WORK REQUEST:
Transcribe the records below. Leave every line exactly as written.

* * * * * * * * *

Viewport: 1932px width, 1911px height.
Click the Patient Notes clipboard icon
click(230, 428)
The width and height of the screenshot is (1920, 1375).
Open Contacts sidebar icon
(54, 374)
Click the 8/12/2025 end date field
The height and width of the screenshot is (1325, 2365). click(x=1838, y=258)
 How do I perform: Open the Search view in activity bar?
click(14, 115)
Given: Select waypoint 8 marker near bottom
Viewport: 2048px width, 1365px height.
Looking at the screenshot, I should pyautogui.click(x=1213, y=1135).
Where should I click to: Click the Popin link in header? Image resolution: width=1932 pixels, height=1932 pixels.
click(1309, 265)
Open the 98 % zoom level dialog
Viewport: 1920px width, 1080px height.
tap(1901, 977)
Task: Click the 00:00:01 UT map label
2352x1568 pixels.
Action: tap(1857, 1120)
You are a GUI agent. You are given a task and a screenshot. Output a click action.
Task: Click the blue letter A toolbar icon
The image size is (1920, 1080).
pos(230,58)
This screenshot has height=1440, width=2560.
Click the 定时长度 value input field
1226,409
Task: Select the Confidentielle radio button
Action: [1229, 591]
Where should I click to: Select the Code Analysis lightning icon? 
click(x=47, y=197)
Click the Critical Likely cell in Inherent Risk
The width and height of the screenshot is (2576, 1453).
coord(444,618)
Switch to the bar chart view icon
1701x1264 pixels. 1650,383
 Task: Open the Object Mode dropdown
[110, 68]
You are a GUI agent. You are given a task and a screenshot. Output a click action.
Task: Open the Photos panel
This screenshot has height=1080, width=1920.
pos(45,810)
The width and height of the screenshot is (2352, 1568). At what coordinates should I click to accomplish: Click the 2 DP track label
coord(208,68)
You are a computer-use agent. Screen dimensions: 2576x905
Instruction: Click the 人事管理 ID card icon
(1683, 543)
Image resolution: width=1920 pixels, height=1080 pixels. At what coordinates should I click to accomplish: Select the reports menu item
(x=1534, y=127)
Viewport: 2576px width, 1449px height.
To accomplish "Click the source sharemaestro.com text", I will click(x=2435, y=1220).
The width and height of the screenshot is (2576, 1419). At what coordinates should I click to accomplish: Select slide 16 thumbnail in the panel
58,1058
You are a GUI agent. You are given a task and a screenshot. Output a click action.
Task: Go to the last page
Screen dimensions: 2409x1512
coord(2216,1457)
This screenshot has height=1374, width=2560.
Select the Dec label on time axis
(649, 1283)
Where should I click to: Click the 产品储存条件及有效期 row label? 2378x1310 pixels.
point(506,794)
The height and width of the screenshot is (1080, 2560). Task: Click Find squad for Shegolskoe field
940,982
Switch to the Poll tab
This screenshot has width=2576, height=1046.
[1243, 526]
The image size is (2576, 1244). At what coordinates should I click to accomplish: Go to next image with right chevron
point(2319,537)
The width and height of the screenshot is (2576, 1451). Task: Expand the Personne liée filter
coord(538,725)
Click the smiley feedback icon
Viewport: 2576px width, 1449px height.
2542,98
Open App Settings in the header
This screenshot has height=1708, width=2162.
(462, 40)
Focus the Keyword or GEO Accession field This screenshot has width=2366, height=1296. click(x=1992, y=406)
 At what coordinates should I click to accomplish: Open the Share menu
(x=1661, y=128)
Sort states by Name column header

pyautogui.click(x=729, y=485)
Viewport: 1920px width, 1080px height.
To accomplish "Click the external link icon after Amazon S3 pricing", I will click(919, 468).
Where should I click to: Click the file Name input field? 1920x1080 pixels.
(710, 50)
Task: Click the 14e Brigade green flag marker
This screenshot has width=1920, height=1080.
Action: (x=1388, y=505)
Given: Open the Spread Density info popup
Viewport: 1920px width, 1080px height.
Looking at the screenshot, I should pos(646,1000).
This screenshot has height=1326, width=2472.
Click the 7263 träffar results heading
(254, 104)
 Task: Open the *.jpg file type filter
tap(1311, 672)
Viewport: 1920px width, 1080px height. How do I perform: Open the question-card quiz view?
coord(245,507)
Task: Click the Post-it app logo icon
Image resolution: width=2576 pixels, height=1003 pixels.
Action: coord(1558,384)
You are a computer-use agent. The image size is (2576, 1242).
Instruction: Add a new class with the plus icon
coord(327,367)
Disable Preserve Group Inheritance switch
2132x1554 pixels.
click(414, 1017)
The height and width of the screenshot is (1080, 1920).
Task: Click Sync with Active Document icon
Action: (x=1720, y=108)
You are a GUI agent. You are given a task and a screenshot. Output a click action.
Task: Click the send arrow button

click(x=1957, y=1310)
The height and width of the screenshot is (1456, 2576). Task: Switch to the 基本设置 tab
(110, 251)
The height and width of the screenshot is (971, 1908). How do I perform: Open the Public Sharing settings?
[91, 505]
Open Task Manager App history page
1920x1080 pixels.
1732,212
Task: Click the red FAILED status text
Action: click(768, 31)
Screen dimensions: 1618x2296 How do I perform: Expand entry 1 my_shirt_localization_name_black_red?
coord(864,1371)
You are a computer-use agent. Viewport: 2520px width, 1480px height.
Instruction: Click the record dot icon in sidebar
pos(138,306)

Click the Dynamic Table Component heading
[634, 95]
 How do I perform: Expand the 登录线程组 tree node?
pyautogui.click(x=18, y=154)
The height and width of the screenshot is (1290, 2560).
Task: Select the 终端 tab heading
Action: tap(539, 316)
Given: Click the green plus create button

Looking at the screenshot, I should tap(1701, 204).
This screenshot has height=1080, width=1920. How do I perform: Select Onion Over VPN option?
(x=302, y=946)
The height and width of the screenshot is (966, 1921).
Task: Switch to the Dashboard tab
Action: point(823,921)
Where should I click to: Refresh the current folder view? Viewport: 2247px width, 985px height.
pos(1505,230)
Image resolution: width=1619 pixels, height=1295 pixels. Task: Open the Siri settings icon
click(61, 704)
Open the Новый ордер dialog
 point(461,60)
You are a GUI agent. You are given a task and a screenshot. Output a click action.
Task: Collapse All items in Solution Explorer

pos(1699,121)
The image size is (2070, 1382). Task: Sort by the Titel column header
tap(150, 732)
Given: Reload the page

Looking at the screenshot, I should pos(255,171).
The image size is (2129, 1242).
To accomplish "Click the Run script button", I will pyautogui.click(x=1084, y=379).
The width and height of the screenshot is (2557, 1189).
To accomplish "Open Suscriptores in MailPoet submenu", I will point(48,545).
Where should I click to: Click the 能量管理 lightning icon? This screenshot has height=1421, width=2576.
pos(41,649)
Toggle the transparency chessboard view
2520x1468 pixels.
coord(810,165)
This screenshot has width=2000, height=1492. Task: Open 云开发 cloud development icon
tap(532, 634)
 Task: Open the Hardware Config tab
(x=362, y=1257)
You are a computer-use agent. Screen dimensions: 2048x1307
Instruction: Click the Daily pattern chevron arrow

* * * * * * * * *

SOLUTION FOR THIS PROBLEM:
Viewport: 1932px width, 1911px height.
Click the Patient Notes clipboard icon
click(230, 428)
The width and height of the screenshot is (1920, 1375).
Open Contacts sidebar icon
(54, 374)
Click the 8/12/2025 end date field
The height and width of the screenshot is (1325, 2365). click(x=1838, y=258)
 How do I perform: Open the Search view in activity bar?
click(14, 115)
Given: Select waypoint 8 marker near bottom
Viewport: 2048px width, 1365px height.
Looking at the screenshot, I should pyautogui.click(x=1213, y=1135).
Where should I click to: Click the Popin link in header? Image resolution: width=1932 pixels, height=1932 pixels.
click(1309, 265)
Open the 98 % zoom level dialog
Viewport: 1920px width, 1080px height.
tap(1901, 977)
Task: Click the 00:00:01 UT map label
2352x1568 pixels.
Action: tap(1857, 1120)
You are a GUI agent. You are given a task and a screenshot. Output a click action.
Task: Click the blue letter A toolbar icon
The image size is (1920, 1080).
pos(230,58)
This screenshot has height=1440, width=2560.
Click the 定时长度 value input field
1226,409
Task: Select the Confidentielle radio button
Action: [1229, 591]
Where should I click to: Select the Code Analysis lightning icon? 
click(x=47, y=197)
Click the Critical Likely cell in Inherent Risk
The width and height of the screenshot is (2576, 1453).
coord(444,618)
Switch to the bar chart view icon
1701x1264 pixels. 1650,383
 Task: Open the Object Mode dropdown
[110, 68]
You are a GUI agent. You are given a task and a screenshot. Output a click action.
Task: Open the Photos panel
This screenshot has height=1080, width=1920.
pos(45,810)
The width and height of the screenshot is (2352, 1568). At what coordinates should I click to accomplish: Click the 2 DP track label
coord(208,68)
You are a computer-use agent. Screen dimensions: 2576x905
Instruction: Click the 人事管理 ID card icon
(1683, 543)
Image resolution: width=1920 pixels, height=1080 pixels. At what coordinates should I click to accomplish: Select the reports menu item
(x=1534, y=127)
Viewport: 2576px width, 1449px height.
To accomplish "Click the source sharemaestro.com text", I will click(x=2435, y=1220).
The width and height of the screenshot is (2576, 1419). At what coordinates should I click to accomplish: Select slide 16 thumbnail in the panel
58,1058
You are a GUI agent. You are given a task and a screenshot. Output a click action.
Task: Go to the last page
Screen dimensions: 2409x1512
coord(2216,1457)
This screenshot has height=1374, width=2560.
Select the Dec label on time axis
(649, 1283)
Where should I click to: Click the 产品储存条件及有效期 row label? 2378x1310 pixels.
point(506,794)
The height and width of the screenshot is (1080, 2560). Task: Click Find squad for Shegolskoe field
940,982
Switch to the Poll tab
This screenshot has width=2576, height=1046.
[1243, 526]
The image size is (2576, 1244). At what coordinates should I click to accomplish: Go to next image with right chevron
point(2319,537)
The width and height of the screenshot is (2576, 1451). Task: Expand the Personne liée filter
coord(538,725)
Click the smiley feedback icon
Viewport: 2576px width, 1449px height.
2542,98
Open App Settings in the header
This screenshot has height=1708, width=2162.
(462, 40)
Focus the Keyword or GEO Accession field This screenshot has width=2366, height=1296. click(x=1992, y=406)
 At what coordinates should I click to accomplish: Open the Share menu
(x=1661, y=128)
Sort states by Name column header

pyautogui.click(x=729, y=485)
Viewport: 1920px width, 1080px height.
To accomplish "Click the external link icon after Amazon S3 pricing", I will click(919, 468).
Where should I click to: Click the file Name input field? 1920x1080 pixels.
(710, 50)
Task: Click the 14e Brigade green flag marker
This screenshot has width=1920, height=1080.
Action: (x=1388, y=505)
Given: Open the Spread Density info popup
Viewport: 1920px width, 1080px height.
Looking at the screenshot, I should pos(646,1000).
This screenshot has height=1326, width=2472.
Click the 7263 träffar results heading
(254, 104)
 Task: Open the *.jpg file type filter
tap(1311, 672)
Viewport: 1920px width, 1080px height. How do I perform: Open the question-card quiz view?
coord(245,507)
Task: Click the Post-it app logo icon
Image resolution: width=2576 pixels, height=1003 pixels.
Action: coord(1558,384)
You are a computer-use agent. The image size is (2576, 1242).
Instruction: Add a new class with the plus icon
coord(327,367)
Disable Preserve Group Inheritance switch
2132x1554 pixels.
click(414, 1017)
The height and width of the screenshot is (1080, 1920).
Task: Click Sync with Active Document icon
Action: (x=1720, y=108)
You are a GUI agent. You are given a task and a screenshot. Output a click action.
Task: Click the send arrow button

click(x=1957, y=1310)
The height and width of the screenshot is (1456, 2576). Task: Switch to the 基本设置 tab
(110, 251)
The height and width of the screenshot is (971, 1908). How do I perform: Open the Public Sharing settings?
[91, 505]
Open Task Manager App history page
1920x1080 pixels.
1732,212
Task: Click the red FAILED status text
Action: click(768, 31)
Screen dimensions: 1618x2296 How do I perform: Expand entry 1 my_shirt_localization_name_black_red?
coord(864,1371)
You are a computer-use agent. Viewport: 2520px width, 1480px height.
Instruction: Click the record dot icon in sidebar
pos(138,306)

Click the Dynamic Table Component heading
[634, 95]
 How do I perform: Expand the 登录线程组 tree node?
pyautogui.click(x=18, y=154)
The height and width of the screenshot is (1290, 2560).
Task: Select the 终端 tab heading
Action: tap(539, 316)
Given: Click the green plus create button

Looking at the screenshot, I should tap(1701, 204).
This screenshot has height=1080, width=1920. How do I perform: Select Onion Over VPN option?
(x=302, y=946)
The height and width of the screenshot is (966, 1921).
Task: Switch to the Dashboard tab
Action: point(823,921)
Where should I click to: Refresh the current folder view? Viewport: 2247px width, 985px height.
pos(1505,230)
Image resolution: width=1619 pixels, height=1295 pixels. Task: Open the Siri settings icon
click(61, 704)
Open the Новый ордер dialog
 point(461,60)
You are a GUI agent. You are given a task and a screenshot. Output a click action.
Task: Collapse All items in Solution Explorer

pos(1699,121)
The image size is (2070, 1382). Task: Sort by the Titel column header
tap(150, 732)
Given: Reload the page

Looking at the screenshot, I should pos(255,171).
The image size is (2129, 1242).
To accomplish "Click the Run script button", I will pyautogui.click(x=1084, y=379).
The width and height of the screenshot is (2557, 1189).
To accomplish "Open Suscriptores in MailPoet submenu", I will point(48,545).
Where should I click to: Click the 能量管理 lightning icon? This screenshot has height=1421, width=2576.
pos(41,649)
Toggle the transparency chessboard view
2520x1468 pixels.
coord(810,165)
This screenshot has width=2000, height=1492. Task: Open 云开发 cloud development icon
tap(532, 634)
 Task: Open the Hardware Config tab
(x=362, y=1257)
You are a computer-use agent. Screen dimensions: 2048x1307
Instruction: Click the Daily pattern chevron arrow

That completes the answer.